# City Design - best supplements? rpg cities? advice?



## Mercurius (Mar 8, 2009)

About a month and a half ago I got some good advice on city design in this thread for an upcoming city-based adventure I will be running (I plan on modifying Scions of Punjar to my homebrew setting), but I'd like to go a bit further with it. I've got a detailed map of the city (every darn building), a basic overview of the place and some random details, but I feel a bit lost on most of it--how deeply to plan out all the details, what is absolutely necessary to run a city campaign and what is just nice to have, etc. In addition to any advice, I am looking for two things:

1) A book that is the "best" guide to city design, even step-by-step. I own the old 2e World Builders Guide, which is pretty good, but not that detailed. What are the most useful city design supplements, both in terms of how in-depth they are but also ease of use?

2) Examples of great fantasy cities and their supplements. I own the 3e Waterdeep book, which is pretty good (although I miss the pull-out maps from the old box sets). I remember liking the 2e Greyhawk boxed set but must have sold it in one of my many ill-advised RPG purges. What are the best RPG cities to glean ideas from?

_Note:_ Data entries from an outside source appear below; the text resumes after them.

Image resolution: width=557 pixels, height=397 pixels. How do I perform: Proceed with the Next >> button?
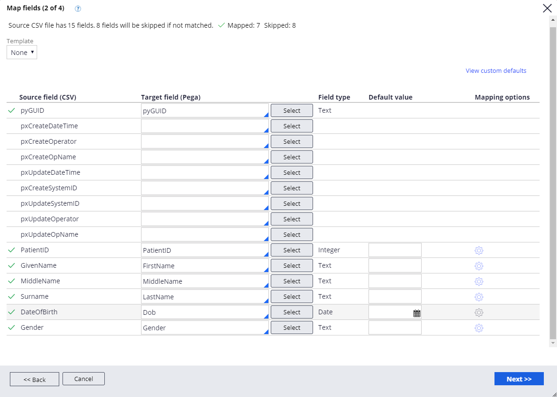518,379
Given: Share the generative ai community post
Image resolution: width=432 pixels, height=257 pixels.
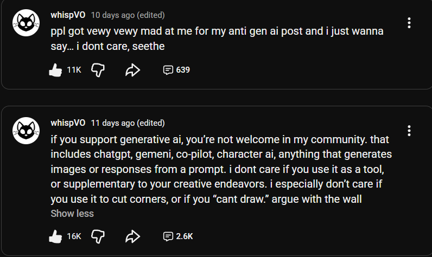Looking at the screenshot, I should tap(133, 236).
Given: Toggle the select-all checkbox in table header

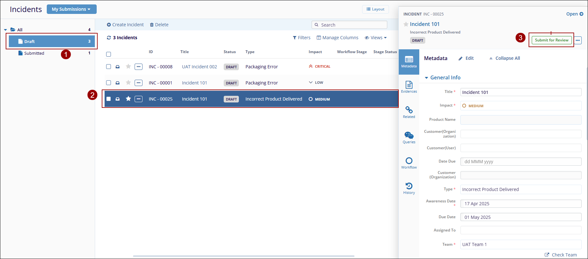Looking at the screenshot, I should (109, 54).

If it makes a difference, the city has approximately 20,000 inhabitants and is the second largest in the local region. The demographics are 60% human, 20% dwarves, 10% elves, and 10% various (halflings, gnomes, half-orcs, a couple other minor races). It is basically a crossroads/frontier city that boomed in a big way and became the center of an adventuring/exploring industry as well as the major trade hub. The world is very points-of-lightian: recovering from a magical apocalypse a few centuries before that pretty much wiped out memory of the previous ages. Civilization is just beginning to flower again, with humans, dwarves, and elves relatively equal in power, but all relatively weak compared to the "Wilds". The dominant power in the city is the Seekers Guild, which "oversees" the seeking out and exploration of remnants of past civilizations. There is also the usual thieves guild, a strong dwarven community and relatively nearby is a major elven city. The city rests on a hill at the confluence of three rivers; part of it is sinking into an encroaching marsh. 

I can provide more details if necessary, but wanted to give a sense of the place. Any ideas or suggestions would be appreciated. Thanks!


----------



## Kichwas (Mar 8, 2009)

My first severe complaint is the 20,000 number.

Populations like that from 3E were grossly off from history. You only saw major cities get that small in one place in the world during one specific dark period - Europe under the black plague. And even there 20,000 would be low. 3, 4 or more times that might be more normal.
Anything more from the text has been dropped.